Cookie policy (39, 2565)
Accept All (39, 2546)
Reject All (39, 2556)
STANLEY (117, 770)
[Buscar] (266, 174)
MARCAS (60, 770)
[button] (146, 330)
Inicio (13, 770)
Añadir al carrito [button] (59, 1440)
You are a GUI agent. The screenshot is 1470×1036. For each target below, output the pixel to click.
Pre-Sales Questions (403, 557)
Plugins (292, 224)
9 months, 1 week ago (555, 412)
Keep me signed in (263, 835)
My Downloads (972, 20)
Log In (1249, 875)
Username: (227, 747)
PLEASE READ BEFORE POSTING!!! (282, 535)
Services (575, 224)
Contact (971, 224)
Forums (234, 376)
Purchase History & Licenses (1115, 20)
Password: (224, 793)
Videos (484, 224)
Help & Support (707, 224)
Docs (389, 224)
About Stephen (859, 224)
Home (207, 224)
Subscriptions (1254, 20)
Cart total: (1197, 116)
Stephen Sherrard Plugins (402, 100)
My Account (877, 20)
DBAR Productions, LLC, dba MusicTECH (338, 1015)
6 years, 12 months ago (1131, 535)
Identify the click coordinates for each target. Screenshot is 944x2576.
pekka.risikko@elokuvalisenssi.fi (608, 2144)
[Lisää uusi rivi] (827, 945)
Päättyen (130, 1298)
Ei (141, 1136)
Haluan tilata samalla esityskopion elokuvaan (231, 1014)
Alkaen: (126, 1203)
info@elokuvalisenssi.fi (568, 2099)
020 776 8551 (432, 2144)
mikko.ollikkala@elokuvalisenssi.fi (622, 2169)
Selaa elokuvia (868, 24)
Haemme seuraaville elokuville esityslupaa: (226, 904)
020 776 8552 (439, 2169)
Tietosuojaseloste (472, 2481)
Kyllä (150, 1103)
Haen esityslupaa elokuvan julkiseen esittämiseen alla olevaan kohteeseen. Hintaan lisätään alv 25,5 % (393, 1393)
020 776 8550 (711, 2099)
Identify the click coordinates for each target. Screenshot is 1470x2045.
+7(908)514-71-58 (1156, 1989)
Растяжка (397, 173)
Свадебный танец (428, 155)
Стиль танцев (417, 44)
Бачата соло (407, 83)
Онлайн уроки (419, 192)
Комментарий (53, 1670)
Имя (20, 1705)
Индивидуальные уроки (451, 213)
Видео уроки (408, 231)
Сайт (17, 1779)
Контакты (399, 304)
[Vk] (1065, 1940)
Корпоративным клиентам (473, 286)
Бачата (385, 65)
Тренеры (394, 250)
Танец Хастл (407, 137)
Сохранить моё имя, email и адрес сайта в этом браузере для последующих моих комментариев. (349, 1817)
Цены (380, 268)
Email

Action item: Count how many lines above include the word "coordinates" and answer with that figure only.

Exercise response: 2